Running docker-compose up and hitting http://localhost:10000/orders/create/123/abc with a simple load test script (e.g., for i in {1..10}; do curl ...; done) quickly demonstrates the problem. After five successful requests, the order-service starts returning 504 Gateway Timeout because the inventory-service is returning 503.

Step 1: Implementing Circuit Breaking with Outlier Detection

The first line of defense is to stop sending traffic to an upstream service that is clearly failing. This prevents the order-service from wasting resources on requests that are doomed to fail. Envoy’s outlier_detection feature implements this circuit-breaking pattern. We modify the inventory_service_cluster configuration in envoy.yaml.

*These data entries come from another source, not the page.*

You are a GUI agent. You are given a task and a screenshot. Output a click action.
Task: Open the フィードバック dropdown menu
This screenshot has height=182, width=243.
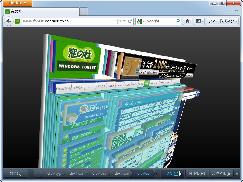coord(222,21)
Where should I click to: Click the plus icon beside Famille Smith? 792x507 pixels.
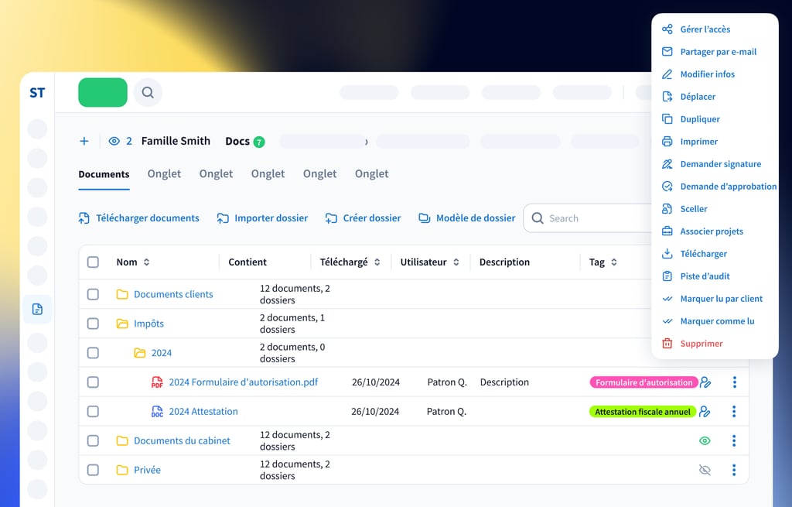coord(84,141)
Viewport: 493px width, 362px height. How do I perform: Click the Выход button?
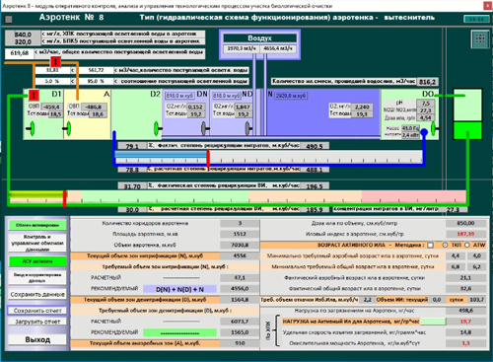(x=37, y=339)
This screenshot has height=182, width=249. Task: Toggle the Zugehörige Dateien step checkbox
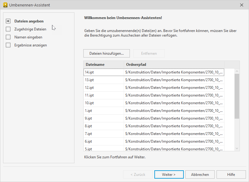point(8,29)
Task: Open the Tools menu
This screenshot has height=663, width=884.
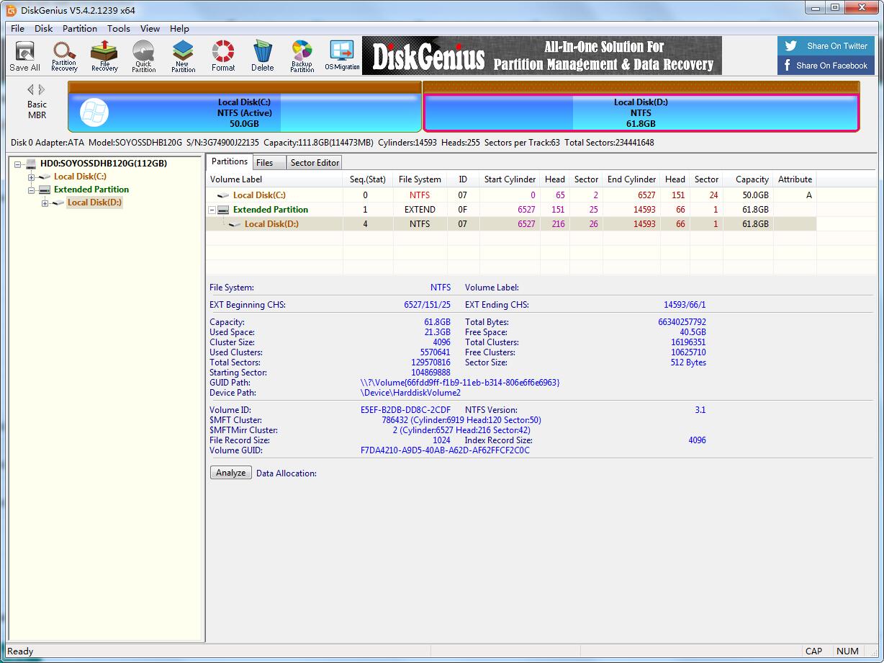Action: coord(118,29)
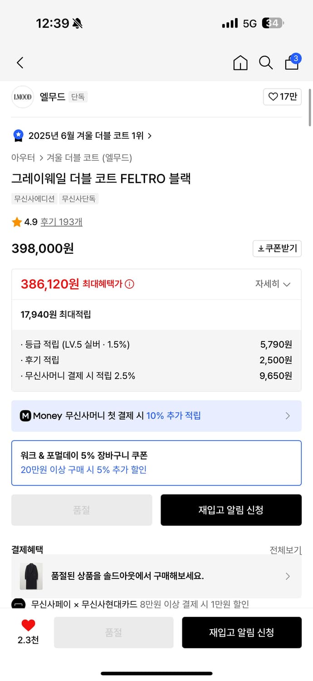Viewport: 313px width, 681px height.
Task: Open the search magnifier icon
Action: [266, 63]
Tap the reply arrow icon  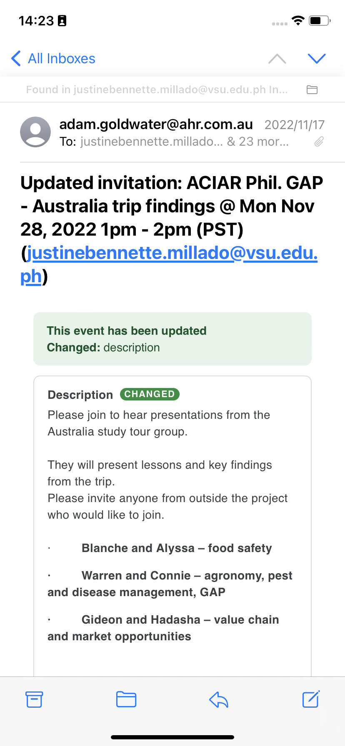[x=219, y=699]
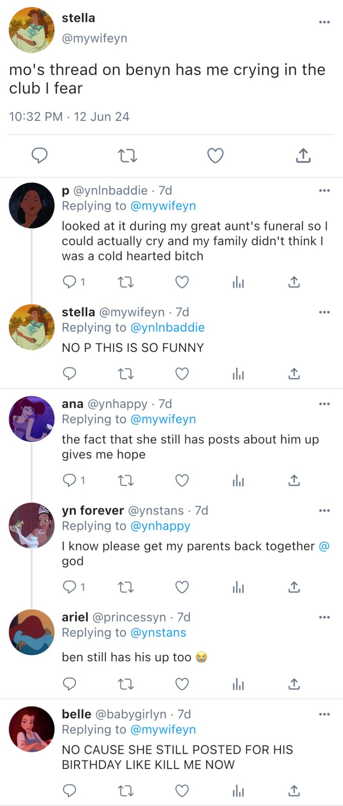The height and width of the screenshot is (806, 343).
Task: Open the @ynhappy mention in yn forever's reply
Action: pos(161,526)
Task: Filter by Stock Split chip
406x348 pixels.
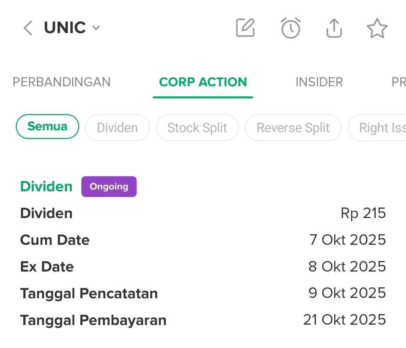Action: pyautogui.click(x=197, y=128)
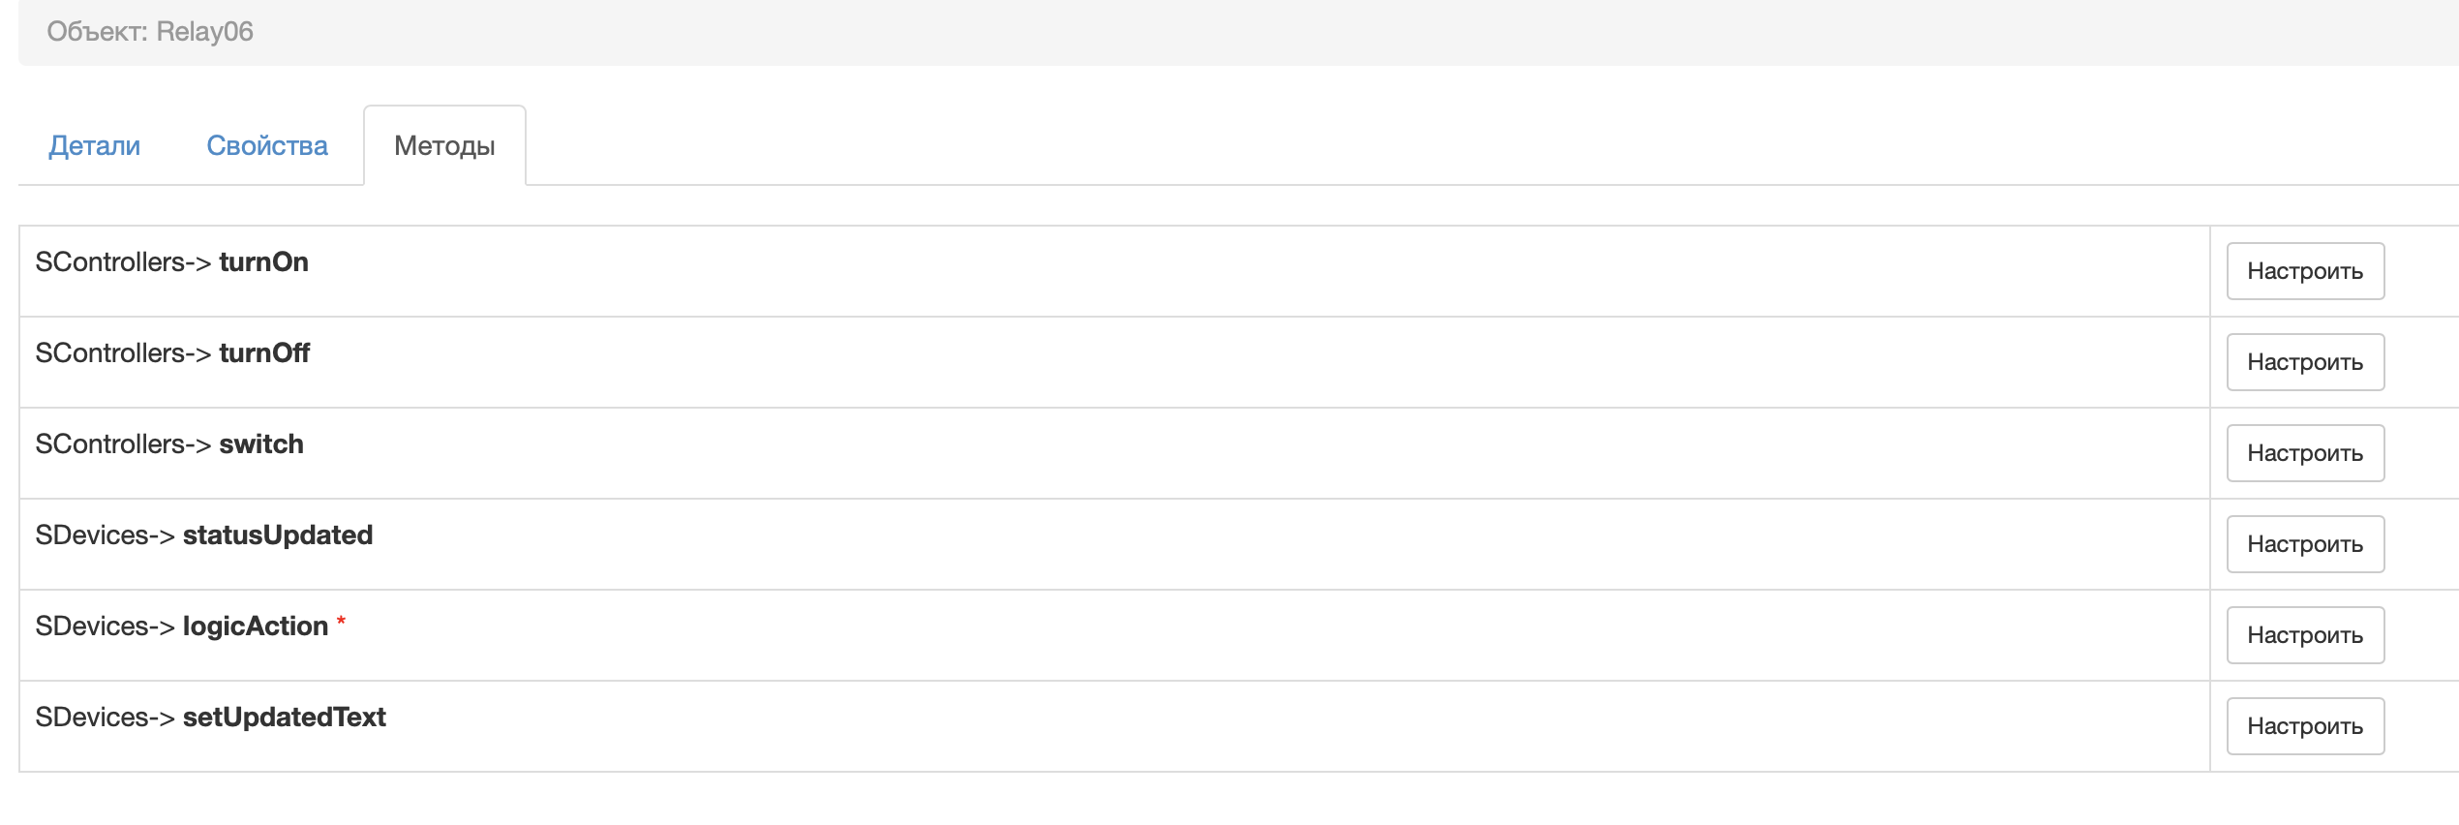Click SControllers class prefix in turnOn row
The width and height of the screenshot is (2459, 825).
click(x=109, y=262)
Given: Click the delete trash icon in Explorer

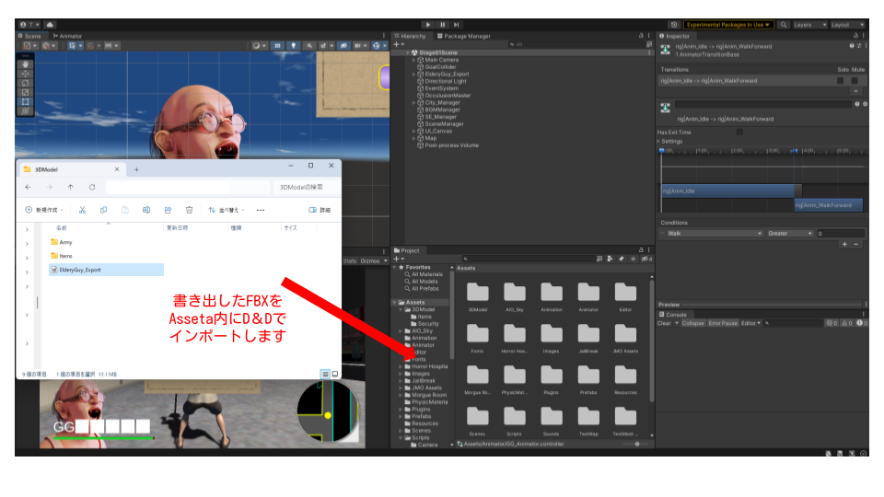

# envoy.yaml (v2 - Adding Outlier Detection)
...
  clusters:
  - name: user_service_cluster
    ...
  - name: inventory_service_cluster
    connect_timeout: 0.25s
    type: STRICT_DNS
    lb_policy: ROUND_ROBIN
    load_assignment:
      cluster_name: inventory_service_cluster
      endpoints:
      - lb_endpoints:
        - endpoint:
            address:
              socket_address:
                address: inventory-service
                port_value: 5000
    # Key addition for circuit breaking
    outlier_detection:
      consecutive_5xx: 3 # Eject after 3 consecutive 5xx responses
      interval: 10s # Check health every 10 seconds
      base_ejection_time: 30s # Eject for a minimum of 30 seconds
      max_ejection_percent: 100 # Allow ejecting all hosts in the cluster
      enforcing_consecutive_5xx: 100 # Enforce ejection for 100% of hosts
      split_external_local_origin_errors: true

  - name: order_service_cluster
    ...

A breakdown of these parameters is critical for production tuning:

consecutive_5xx: 3: This is our trigger. If Envoy receives three 5xx responses in a row from an endpoint, it considers it unhealthy. In a real-world project, this value must be balanced. Too low, and you risk ejecting hosts due to transient blips; too high, and you react too slowly.
interval: 10s: Envoy checks the health of hosts every 10 seconds. This determines the frequency of the analysis that can lead to an ejection.
base_ejection_time: 30s: Once a host is ejected, it will be kept out of the load-balancing pool for at least 30 seconds. The actual ejection time increases with subsequent ejections.
max_ejection_percent: 100: This is vital. It allows Envoy to eject all endpoints for the inventory-service if necessary. Without this, if you only have one instance, it would never be ejected.
split_external_local_origin_errors: true: This is a subtle but important configuration. It tells Envoy to distinguish between errors generated by the upstream service (like our Flask 503) and errors generated by Envoy itself (like a connection timeout). We only want to trigger on genuine upstream failures.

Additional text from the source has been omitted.